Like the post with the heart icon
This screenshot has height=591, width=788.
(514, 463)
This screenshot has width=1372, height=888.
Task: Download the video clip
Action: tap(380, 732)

* * * * * * *

#### What to do:
Gather every line of the material above that contains the string "height", and note that case matters.

#### Solved problem:
This screenshot has height=591, width=788.
This screenshot has width=1372, height=888.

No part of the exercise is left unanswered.